Exact copies of all the records are the expected output.

→ SOURCE MATERIAL
○ ○ ○

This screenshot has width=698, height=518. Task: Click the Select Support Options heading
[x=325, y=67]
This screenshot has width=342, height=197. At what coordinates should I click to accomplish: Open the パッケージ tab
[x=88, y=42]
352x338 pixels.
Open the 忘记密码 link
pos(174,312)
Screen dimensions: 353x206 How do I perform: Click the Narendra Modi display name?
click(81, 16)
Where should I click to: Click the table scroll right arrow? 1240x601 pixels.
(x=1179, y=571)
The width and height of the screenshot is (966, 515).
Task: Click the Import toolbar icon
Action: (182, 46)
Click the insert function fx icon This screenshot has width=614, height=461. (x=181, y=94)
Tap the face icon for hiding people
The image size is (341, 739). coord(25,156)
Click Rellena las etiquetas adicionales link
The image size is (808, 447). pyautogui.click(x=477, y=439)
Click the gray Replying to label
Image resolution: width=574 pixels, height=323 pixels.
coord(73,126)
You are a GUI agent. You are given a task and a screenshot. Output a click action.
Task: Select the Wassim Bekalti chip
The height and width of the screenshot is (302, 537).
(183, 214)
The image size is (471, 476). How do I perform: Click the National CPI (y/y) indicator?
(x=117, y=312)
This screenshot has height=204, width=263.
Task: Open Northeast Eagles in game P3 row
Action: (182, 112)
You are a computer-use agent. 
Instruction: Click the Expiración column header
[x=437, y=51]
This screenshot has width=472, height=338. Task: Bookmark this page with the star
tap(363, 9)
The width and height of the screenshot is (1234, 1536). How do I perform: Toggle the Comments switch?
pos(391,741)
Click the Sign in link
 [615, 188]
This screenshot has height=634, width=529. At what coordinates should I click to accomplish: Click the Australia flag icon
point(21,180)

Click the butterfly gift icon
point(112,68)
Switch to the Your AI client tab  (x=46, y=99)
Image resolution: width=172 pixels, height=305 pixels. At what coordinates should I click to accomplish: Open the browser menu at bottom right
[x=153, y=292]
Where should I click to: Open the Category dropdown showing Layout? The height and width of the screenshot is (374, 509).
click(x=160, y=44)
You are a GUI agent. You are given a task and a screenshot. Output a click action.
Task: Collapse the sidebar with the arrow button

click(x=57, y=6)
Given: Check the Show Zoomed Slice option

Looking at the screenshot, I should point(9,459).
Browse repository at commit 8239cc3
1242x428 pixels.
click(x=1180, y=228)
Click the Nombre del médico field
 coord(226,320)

○ ○ ○

→ YOUR RESPONSE
This screenshot has width=698, height=518. Task: Click the Select Support Options heading
[x=325, y=67]
This screenshot has width=342, height=197. At what coordinates should I click to accomplish: Open the パッケージ tab
[x=88, y=42]
352x338 pixels.
Open the 忘记密码 link
pos(174,312)
Screen dimensions: 353x206 How do I perform: Click the Narendra Modi display name?
click(81, 16)
Where should I click to: Click the table scroll right arrow? 1240x601 pixels.
(x=1179, y=571)
The width and height of the screenshot is (966, 515).
Task: Click the Import toolbar icon
Action: (182, 46)
Click the insert function fx icon This screenshot has width=614, height=461. (x=181, y=94)
Tap the face icon for hiding people
The image size is (341, 739). coord(25,156)
Click Rellena las etiquetas adicionales link
The image size is (808, 447). pyautogui.click(x=477, y=439)
Click the gray Replying to label
Image resolution: width=574 pixels, height=323 pixels.
coord(73,126)
You are a GUI agent. You are given a task and a screenshot. Output a click action.
Task: Select the Wassim Bekalti chip
The height and width of the screenshot is (302, 537).
(183, 214)
The image size is (471, 476). How do I perform: Click the National CPI (y/y) indicator?
(x=117, y=312)
This screenshot has height=204, width=263.
Task: Open Northeast Eagles in game P3 row
Action: (182, 112)
You are a computer-use agent. 
Instruction: Click the Expiración column header
[x=437, y=51]
This screenshot has width=472, height=338. Task: Bookmark this page with the star
tap(363, 9)
The width and height of the screenshot is (1234, 1536). How do I perform: Toggle the Comments switch?
pos(391,741)
Click the Sign in link
 [615, 188]
This screenshot has height=634, width=529. At what coordinates should I click to accomplish: Click the Australia flag icon
point(21,180)

Click the butterfly gift icon
point(112,68)
Switch to the Your AI client tab  (x=46, y=99)
Image resolution: width=172 pixels, height=305 pixels. At what coordinates should I click to accomplish: Open the browser menu at bottom right
[x=153, y=292]
Where should I click to: Open the Category dropdown showing Layout? The height and width of the screenshot is (374, 509).
click(x=160, y=44)
You are a GUI agent. You are given a task and a screenshot. Output a click action.
Task: Collapse the sidebar with the arrow button

click(x=57, y=6)
Given: Check the Show Zoomed Slice option

Looking at the screenshot, I should point(9,459).
Browse repository at commit 8239cc3
1242x428 pixels.
click(x=1180, y=228)
Click the Nombre del médico field
 coord(226,320)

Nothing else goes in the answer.